* Begin *

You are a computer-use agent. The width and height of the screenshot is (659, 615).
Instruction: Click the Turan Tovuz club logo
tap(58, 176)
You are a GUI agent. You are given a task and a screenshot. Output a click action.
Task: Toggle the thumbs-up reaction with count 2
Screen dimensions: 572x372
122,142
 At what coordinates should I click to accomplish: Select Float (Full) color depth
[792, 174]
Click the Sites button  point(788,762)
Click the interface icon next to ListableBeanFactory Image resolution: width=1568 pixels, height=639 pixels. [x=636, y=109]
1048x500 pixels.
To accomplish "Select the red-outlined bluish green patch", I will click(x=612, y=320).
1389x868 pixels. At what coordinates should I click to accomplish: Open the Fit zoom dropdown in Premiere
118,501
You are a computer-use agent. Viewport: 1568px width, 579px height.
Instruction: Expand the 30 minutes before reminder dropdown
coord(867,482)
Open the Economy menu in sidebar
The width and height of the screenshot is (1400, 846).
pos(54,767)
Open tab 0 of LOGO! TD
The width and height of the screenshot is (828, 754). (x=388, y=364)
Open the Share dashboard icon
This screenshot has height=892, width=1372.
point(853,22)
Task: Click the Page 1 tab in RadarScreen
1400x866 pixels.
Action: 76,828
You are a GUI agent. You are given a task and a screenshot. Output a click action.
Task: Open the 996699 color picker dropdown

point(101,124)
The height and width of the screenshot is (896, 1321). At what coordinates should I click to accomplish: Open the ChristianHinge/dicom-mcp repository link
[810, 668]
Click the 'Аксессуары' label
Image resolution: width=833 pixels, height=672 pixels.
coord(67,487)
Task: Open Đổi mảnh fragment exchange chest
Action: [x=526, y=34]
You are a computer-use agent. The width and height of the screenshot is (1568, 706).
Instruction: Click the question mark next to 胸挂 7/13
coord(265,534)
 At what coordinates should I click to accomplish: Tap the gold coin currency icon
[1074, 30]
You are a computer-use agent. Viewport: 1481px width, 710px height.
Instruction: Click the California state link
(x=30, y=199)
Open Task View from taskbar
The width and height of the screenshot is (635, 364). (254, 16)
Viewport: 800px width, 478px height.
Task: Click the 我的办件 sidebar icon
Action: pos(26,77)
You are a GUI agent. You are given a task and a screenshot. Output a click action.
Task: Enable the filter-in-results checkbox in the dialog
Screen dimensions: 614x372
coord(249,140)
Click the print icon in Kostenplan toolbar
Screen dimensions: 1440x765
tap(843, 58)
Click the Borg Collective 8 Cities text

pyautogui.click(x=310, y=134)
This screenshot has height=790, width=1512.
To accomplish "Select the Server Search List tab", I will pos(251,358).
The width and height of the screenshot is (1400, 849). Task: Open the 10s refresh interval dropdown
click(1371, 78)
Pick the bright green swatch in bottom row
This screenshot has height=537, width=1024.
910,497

* End *

## Aim of the task
Please print the data exactly as it appears between the line containing "The height and" and the line containing "pyautogui.click(x=310, y=134)", inclusive.

## Answer to this task
The height and width of the screenshot is (896, 1321). At what coordinates should I click to accomplish: Open the ChristianHinge/dicom-mcp repository link
[810, 668]
Click the 'Аксессуары' label
Image resolution: width=833 pixels, height=672 pixels.
coord(67,487)
Task: Open Đổi mảnh fragment exchange chest
Action: [x=526, y=34]
You are a computer-use agent. The width and height of the screenshot is (1568, 706).
Instruction: Click the question mark next to 胸挂 7/13
coord(265,534)
 At what coordinates should I click to accomplish: Tap the gold coin currency icon
[1074, 30]
You are a computer-use agent. Viewport: 1481px width, 710px height.
Instruction: Click the California state link
(x=30, y=199)
Open Task View from taskbar
The width and height of the screenshot is (635, 364). (254, 16)
Viewport: 800px width, 478px height.
Task: Click the 我的办件 sidebar icon
Action: pos(26,77)
You are a GUI agent. You are given a task and a screenshot. Output a click action.
Task: Enable the filter-in-results checkbox in the dialog
Screen dimensions: 614x372
coord(249,140)
Click the print icon in Kostenplan toolbar
Screen dimensions: 1440x765
tap(843, 58)
Click the Borg Collective 8 Cities text

pyautogui.click(x=310, y=134)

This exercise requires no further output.